» Source passage
************

Scalable Encrypted Systems
Leakage-Abuse Attacks and Quantifying Privacy in Searchable Encryption
Papers:
IEEE S&P 2019,
IEEE S&P 2020,
IEEE S&P 2021,
CCS 2022,
arXiv (LAMa)
Description:
Searchable encryption schemes balance query functionality with
confidentiality, but the access patterns they reveal can be
exploited to recover the underlying plaintext. The attacks in this
line draw on tools from computational geometry, statistical
learning theory, and combinatorial optimization to exploit the
leakage of k-NN queries, queries from non-uniform distributions,
and response-hiding range schemes. On the defensive side, our CCS
2022 work introduces leakage inversion. By treating leakage as a
function and analyzing its preimage, we define the
reconstruction space as the set of databases consistent with
the observed leakage and derive closed-form expressions and bounds
on its entropy and diameter, yielding privacy quantities that
depend only on the scheme. Most recently, LAMa formalizes
frequency matching as cryptanalysis by encoding the matching
constraints as an SMT instance, extending the analysis to encrypted
range queries in arbitrary dimensions and giving the first
guarantees that match the information-theoretic limits of
reconstruction.

************

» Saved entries
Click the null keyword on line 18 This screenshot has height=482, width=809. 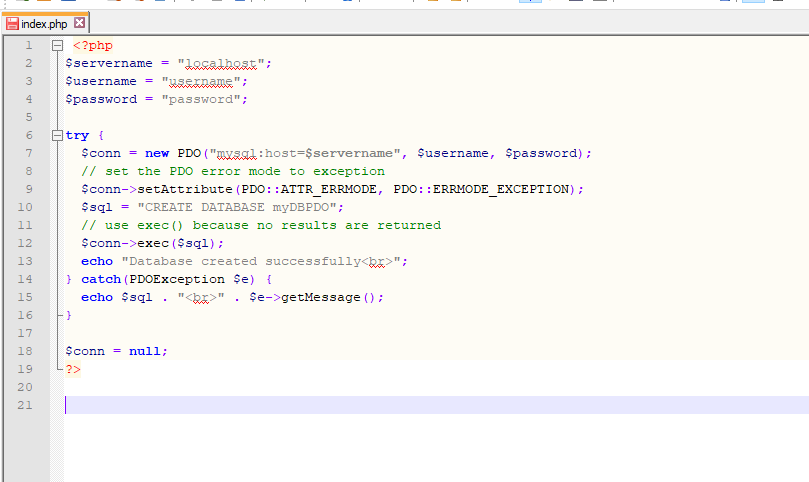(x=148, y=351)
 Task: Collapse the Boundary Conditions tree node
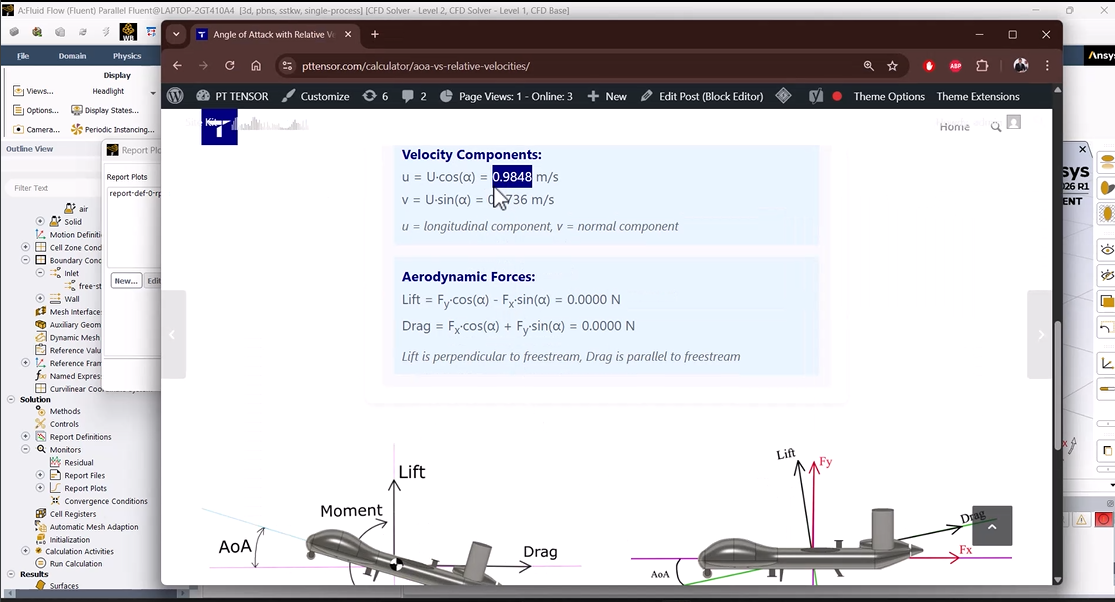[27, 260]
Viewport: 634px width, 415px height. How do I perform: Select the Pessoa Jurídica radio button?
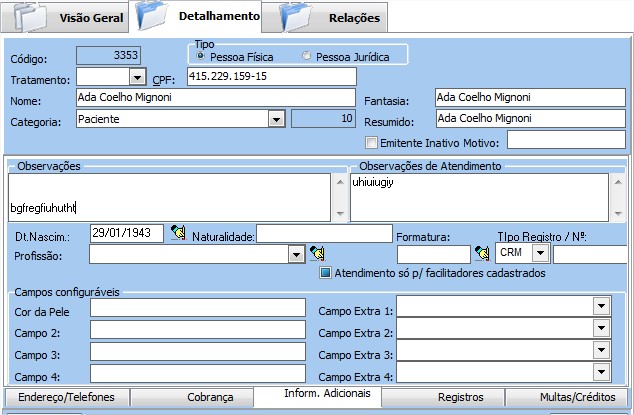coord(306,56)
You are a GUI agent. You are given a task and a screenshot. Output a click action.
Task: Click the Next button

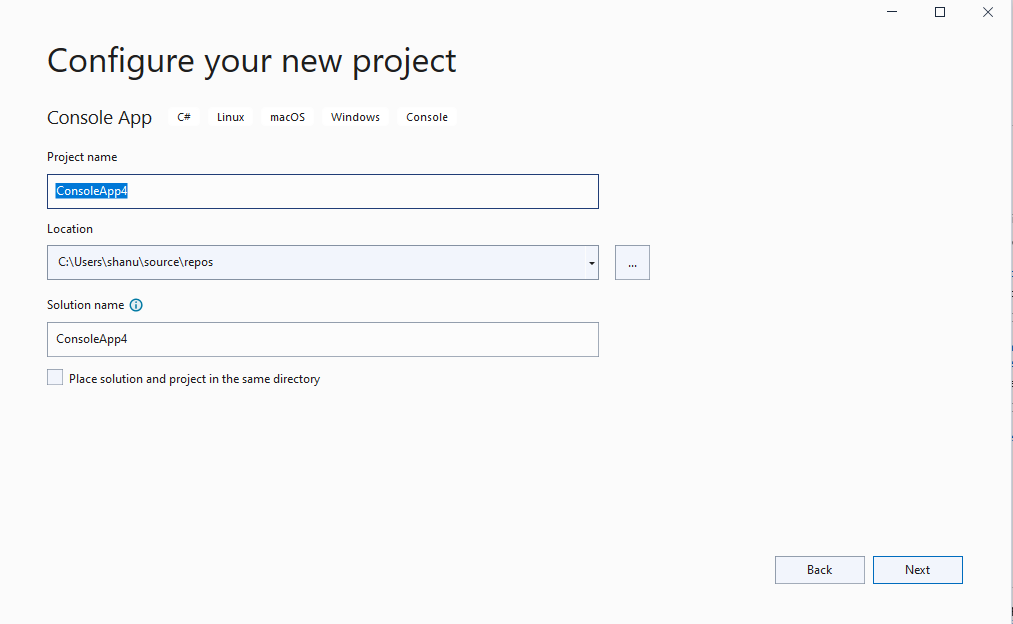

************

» Required action 1
In the searchable encryption passage, what is the reconstruction space defined as?
» Required action 2
From the searchable encryption passage, extract word for word the part that opens with "Scalable Encrypted Systems" and closes with "arXiv (LAMa)".
» Required action 3
Write what comes next in the searchable encryption passage, starting after its final sentence.

» Task answer 1
The set of databases consistent with the observed leakage.

» Task answer 2
Scalable Encrypted Systems
Leakage-Abuse Attacks and Quantifying Privacy in Searchable Encryption
Papers:
IEEE S&P 2019,
IEEE S&P 2020,
IEEE S&P 2021,
CCS 2022,
arXiv (LAMa)

» Task answer 3
Privacy-Preserving Data Structures
Papers:
ESORICS 2016,
IEEE EuroS&P 2017,
IEEE EuroS&P 2019
Description:
Classical data structures are designed for correctness and
efficiency, but security-sensitive deployments must also withstand
adversarial inputs and avoid leaking information through their
internal state. Our ESORICS 2016 work gives a hash table based on
linear probing that is simultaneously weakly history-independent,
in the sense that its memory layout reveals only the current set
rather than the insertion sequence, and secure against
collision-timing attacks, combining two properties that earlier
constructions achieved only in isolation. Our EuroS&P 2017
work introduces auditable data structures, a model that bridges
weak and strong history-independence by supporting observations at
arbitrary times while relaxing the restriction that the structure
cannot react to them, leveraging the practical fact that data
owners typically know when audits occur and yielding constructions
far more efficient than strongly history-independent ones. Our
EuroS&P 2019 work initiates the study of adversarial inputs
against secure similarity-approximation protocols based on
sketching, exploiting the common randomness shared by participants
to perturb inputs offline before any secure protocol is executed
and steer the approximation toward an attacker-chosen output,
demonstrating attacks on widely deployed sketches and proposing
mitigations.
Cross-Disciplinary Synergies
Auditing Anonymization Tools for Clinical Data
Papers:
CCS 2025
Vulneranility Disclosure: ARX Anonymization Tool
Media Coverage: Mason Spirit
Magazine
Description:
In collaboration with the School of Nursing and the Mason and
Partners Clinics, which serve uninsured and refugee populations in
Northern Virginia, we audited ARX, a widely used open-source
anonymization tool endorsed in policy guidelines by the UK
Anonymisation Network and the European Medicines Agency. Our
Combinatorial Refinement Attacks are the first against ARX's local
recoding implementation that succeed without auxiliary information.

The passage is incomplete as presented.